RECORDS FOR THE EXERCISE START

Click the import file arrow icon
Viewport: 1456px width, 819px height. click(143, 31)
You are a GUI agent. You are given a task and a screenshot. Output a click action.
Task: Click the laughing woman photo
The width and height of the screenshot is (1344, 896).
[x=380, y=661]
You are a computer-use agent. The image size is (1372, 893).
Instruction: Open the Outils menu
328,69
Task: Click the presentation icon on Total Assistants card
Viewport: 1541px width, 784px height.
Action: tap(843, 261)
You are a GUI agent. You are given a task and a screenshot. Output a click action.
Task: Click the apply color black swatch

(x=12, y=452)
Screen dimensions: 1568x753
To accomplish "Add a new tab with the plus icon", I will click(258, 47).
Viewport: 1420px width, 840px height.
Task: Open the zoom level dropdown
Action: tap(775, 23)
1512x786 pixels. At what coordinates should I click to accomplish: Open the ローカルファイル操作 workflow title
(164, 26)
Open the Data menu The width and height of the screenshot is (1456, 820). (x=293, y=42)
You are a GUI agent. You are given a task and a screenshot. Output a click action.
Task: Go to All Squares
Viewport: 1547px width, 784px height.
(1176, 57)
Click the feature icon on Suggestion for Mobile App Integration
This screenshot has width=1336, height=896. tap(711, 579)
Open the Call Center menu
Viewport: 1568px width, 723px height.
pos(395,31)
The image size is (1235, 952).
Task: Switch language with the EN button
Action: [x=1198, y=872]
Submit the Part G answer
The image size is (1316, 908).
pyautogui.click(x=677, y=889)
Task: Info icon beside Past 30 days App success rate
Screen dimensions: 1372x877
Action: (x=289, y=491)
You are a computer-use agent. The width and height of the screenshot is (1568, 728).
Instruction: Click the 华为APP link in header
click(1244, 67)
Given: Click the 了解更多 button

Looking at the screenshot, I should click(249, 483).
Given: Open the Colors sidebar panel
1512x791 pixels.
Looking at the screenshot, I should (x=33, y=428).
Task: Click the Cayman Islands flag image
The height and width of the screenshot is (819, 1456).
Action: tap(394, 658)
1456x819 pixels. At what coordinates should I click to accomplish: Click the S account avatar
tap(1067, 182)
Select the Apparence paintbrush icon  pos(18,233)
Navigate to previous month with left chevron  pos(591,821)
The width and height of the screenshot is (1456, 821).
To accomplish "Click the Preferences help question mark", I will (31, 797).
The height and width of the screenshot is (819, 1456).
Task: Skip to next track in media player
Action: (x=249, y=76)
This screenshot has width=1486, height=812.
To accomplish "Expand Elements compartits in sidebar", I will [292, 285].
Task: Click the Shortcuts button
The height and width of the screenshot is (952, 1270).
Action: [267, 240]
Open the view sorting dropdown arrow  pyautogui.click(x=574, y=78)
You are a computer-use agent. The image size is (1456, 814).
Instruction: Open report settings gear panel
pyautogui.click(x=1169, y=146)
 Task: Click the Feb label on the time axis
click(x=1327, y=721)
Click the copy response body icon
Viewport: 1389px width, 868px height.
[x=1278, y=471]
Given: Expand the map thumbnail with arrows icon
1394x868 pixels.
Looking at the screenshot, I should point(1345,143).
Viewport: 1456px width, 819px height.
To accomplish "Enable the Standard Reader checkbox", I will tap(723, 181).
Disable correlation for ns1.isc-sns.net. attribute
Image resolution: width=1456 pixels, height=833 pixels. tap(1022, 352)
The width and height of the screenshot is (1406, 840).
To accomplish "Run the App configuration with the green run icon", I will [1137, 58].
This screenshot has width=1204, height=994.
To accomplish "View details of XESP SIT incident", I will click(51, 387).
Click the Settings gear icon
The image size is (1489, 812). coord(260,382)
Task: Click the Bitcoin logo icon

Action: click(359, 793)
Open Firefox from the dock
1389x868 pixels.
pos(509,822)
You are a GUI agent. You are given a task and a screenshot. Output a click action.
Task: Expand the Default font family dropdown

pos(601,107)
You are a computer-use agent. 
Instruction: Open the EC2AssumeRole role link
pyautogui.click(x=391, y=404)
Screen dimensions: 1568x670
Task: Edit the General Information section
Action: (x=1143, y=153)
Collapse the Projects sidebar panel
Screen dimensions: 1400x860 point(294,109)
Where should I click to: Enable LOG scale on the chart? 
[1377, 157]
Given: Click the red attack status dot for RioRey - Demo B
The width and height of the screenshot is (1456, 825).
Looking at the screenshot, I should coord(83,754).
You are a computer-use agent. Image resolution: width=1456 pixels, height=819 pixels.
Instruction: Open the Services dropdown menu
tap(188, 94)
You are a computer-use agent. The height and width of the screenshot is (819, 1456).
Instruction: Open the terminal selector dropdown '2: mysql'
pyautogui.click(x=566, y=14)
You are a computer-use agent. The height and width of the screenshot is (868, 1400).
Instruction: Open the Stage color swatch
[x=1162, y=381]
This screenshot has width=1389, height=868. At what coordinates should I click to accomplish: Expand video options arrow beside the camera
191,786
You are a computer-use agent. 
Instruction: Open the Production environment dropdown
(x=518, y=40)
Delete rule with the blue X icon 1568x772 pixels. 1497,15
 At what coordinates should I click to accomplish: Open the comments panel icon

RECORDS FOR THE EXERCISE END

• **EXERCISE**:
Show the lines in the entries above that include the string "computer".

• **RESPONSE TO THE EXERCISE**:
You are a computer-use agent. The image size is (1372, 893).
You are a computer-use agent. The width and height of the screenshot is (1568, 728).
You are a computer-use agent. The image size is (1456, 814).
You are a computer-use agent. 
You are a computer-use agent. Image resolution: width=1456 pixels, height=819 pixels.
You are a computer-use agent. The height and width of the screenshot is (819, 1456).
You are a computer-use agent. The height and width of the screenshot is (868, 1400).
You are a computer-use agent. 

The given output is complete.